Senate minority leader J. Lowell Stoltzfus, R-Eastern Shore, said that the bill will not help BGE customers deal with oncoming rate increases, but is instead a politically motivated attack against Ehrlich and PSC Chairman Kenneth D. Schisler.
“It’s not going to lower rates one penny,” Stoltzfus said. “It’s mean spirited. It’s hoggish. It’s a hoggish power-grab.”
Only one Republican, Sen. E. J. Pipkin of the Eastern Shore, sided with the fully united Democrats in the 34-13 vote in favor of an April 9 ouster.
“It’s a matter of the policy of the current PSC,” said Pipkin, who believes deregulation has not worked well in his district. “Things just aren’t working out for the consumers.”
The bill now moves on to the House of Delegates where it will face competition from other solutions being offered to the rate increase, most notably, legislation that would give the General Assembly the power to block the merger between BGE’s parent company, Constellation Energy, and Florida’s FPL Group.
“I have no confidence in the PSC,” said House speaker Michael E. Busch, D-Anne Arundel. But, he said, the House’s move to gain veto power over the merger would be more effective than removing all the commission’s members.
The bills must be on the governor’s desk by Friday if the General Assembly wants to avoid being thwarted by a veto from the governor. If a bill passed on or before Friday is vetoed, the Assembly will still have time to override that veto before the end of the session April 10.
Senate President Thomas V. Mike Miller Jr., D-Southern Maryland, who has been strongly supporting the PSC bill, promised that the Legislature will meet that Friday deadline.
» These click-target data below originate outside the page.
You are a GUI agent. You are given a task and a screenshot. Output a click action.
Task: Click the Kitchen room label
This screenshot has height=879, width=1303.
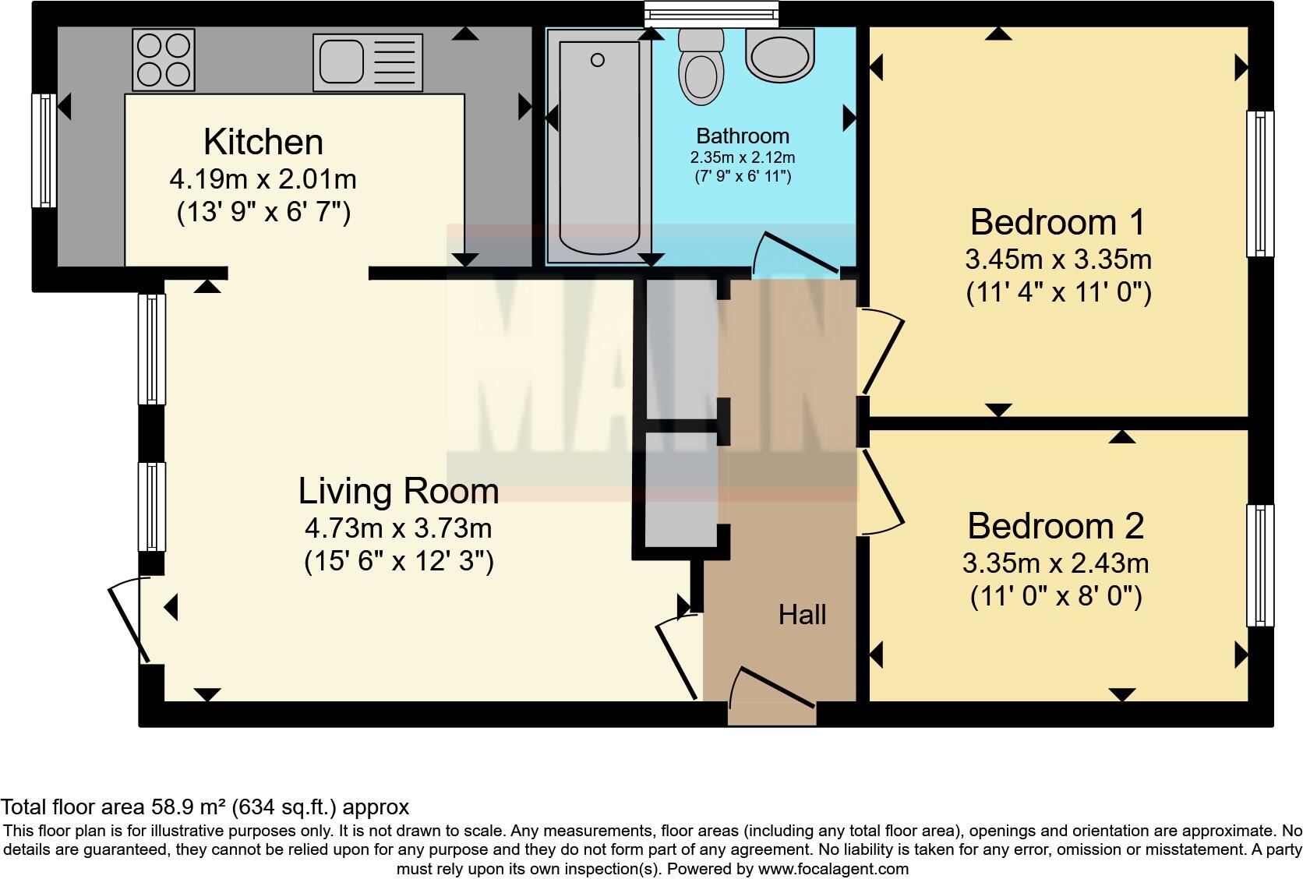tap(263, 142)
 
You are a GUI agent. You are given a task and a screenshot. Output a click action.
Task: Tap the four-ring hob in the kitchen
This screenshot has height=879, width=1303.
tap(164, 60)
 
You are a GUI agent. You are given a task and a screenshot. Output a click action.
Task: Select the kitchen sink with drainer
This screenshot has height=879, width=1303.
tap(368, 62)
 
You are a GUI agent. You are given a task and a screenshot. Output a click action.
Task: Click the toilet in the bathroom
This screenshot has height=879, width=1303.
tap(701, 67)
Ehrlich tacitly voiced his disapproval of both the Senate and House measures at a news conference on the State House steps, saying that the PSC, “or what’s left of them once Mike Miller’s done with them,” can make their own decisions regarding the rate increase and the merger.
“Do you need a legislative fix necessarily? No. Is that the direction that this General Assembly is headed? Yes,” he said.
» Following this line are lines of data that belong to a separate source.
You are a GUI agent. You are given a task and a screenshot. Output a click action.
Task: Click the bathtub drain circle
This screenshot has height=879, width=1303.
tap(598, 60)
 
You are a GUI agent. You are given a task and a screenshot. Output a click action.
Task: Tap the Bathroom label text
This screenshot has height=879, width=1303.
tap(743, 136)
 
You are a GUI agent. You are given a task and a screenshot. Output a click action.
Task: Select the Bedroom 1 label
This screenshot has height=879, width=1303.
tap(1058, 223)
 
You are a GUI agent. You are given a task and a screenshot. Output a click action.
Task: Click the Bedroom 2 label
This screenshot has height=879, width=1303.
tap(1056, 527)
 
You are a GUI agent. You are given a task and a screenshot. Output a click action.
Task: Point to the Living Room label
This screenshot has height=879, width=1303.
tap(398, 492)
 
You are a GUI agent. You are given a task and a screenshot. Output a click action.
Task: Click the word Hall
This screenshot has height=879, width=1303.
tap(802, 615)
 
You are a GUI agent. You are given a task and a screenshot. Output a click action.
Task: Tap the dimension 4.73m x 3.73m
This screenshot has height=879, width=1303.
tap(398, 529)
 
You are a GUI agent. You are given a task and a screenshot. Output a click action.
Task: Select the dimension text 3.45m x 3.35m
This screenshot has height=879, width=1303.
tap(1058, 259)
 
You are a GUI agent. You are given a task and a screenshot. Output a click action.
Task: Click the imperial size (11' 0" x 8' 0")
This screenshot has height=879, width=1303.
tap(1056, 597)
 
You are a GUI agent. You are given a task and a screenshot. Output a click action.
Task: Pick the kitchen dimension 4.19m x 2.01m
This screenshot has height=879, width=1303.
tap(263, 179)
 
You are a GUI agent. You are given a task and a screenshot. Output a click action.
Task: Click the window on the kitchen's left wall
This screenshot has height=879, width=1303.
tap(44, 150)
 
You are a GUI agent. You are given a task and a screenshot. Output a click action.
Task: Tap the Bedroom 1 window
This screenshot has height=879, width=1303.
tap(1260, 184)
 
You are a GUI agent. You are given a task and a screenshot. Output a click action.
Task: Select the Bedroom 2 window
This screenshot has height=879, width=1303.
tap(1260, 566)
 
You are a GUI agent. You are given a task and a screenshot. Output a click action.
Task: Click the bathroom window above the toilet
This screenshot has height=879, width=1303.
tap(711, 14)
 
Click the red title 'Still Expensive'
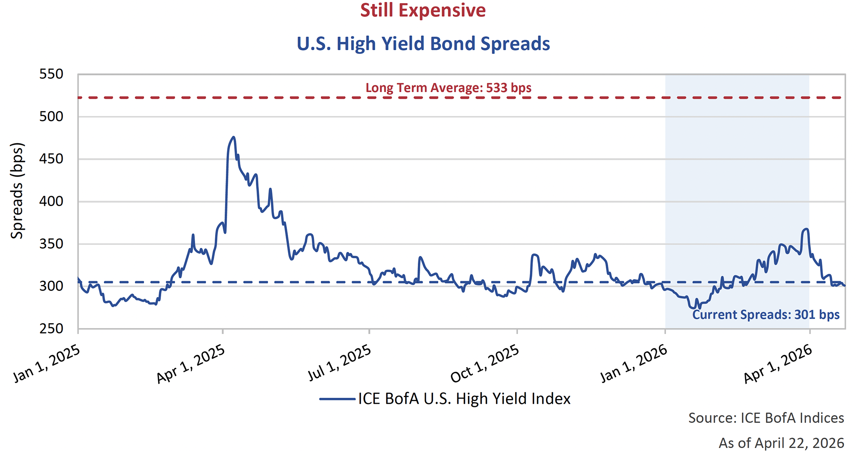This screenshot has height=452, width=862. [423, 10]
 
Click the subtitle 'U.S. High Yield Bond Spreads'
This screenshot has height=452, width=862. [423, 44]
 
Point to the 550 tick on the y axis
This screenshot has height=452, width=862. [51, 74]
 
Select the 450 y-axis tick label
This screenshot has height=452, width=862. [51, 159]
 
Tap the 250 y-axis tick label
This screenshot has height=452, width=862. [51, 329]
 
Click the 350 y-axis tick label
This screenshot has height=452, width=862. [51, 244]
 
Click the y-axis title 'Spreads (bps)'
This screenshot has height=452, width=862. [17, 191]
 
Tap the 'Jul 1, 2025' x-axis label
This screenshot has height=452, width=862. [339, 363]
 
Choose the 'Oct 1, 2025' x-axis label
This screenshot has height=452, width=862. [484, 364]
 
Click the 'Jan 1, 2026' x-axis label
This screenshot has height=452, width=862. [634, 364]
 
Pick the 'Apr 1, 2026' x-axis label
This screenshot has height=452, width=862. [777, 364]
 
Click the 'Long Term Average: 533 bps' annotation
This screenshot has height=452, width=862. [448, 88]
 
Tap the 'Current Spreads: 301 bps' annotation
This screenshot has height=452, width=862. [765, 314]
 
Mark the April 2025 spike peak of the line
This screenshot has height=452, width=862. [233, 137]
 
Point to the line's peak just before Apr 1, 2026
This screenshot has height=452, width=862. [807, 229]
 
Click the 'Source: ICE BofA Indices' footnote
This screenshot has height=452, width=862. [766, 418]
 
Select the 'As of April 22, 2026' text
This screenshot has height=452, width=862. [781, 443]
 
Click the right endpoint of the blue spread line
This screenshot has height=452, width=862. [844, 285]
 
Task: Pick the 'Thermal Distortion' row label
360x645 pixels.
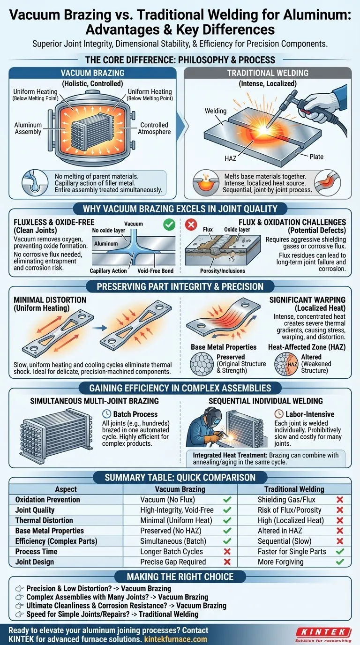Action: (44, 520)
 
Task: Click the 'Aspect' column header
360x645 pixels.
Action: (66, 489)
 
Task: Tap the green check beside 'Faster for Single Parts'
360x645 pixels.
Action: (340, 551)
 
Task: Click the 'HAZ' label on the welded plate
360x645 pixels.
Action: (230, 159)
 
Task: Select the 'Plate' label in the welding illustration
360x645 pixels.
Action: (316, 156)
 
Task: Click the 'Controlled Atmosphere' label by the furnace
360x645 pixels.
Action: (154, 128)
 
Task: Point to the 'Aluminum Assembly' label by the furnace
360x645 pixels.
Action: (28, 129)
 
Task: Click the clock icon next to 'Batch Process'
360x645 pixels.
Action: (105, 414)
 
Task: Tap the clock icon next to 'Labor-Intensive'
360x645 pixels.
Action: (278, 414)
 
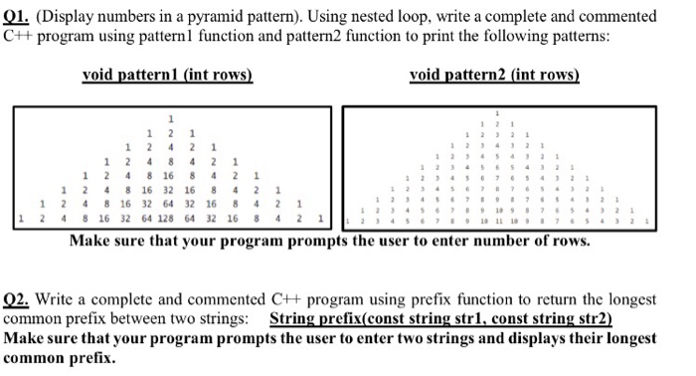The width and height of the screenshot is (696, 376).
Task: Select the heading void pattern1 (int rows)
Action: (167, 76)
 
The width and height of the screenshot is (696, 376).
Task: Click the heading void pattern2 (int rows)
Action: (494, 76)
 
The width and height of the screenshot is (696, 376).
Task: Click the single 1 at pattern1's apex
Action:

Shareese DeLeaver, an Ehrlich spokeswoman, said “it’s a strong possibility” that the governor will veto the bill to restructure the PSC, calling it a largely “punitive bill” against a commission that was not even in place when deregulation was passed in 1999.
“It’s political,” she said. “Basically, that’s it. It’s political.” The effort to block Constellation’s merger with FPL was put on a fast-track in a unanimous vote by the Senate Finance Committee Wednesday afternoon and could come to a final vote as early as Thursday.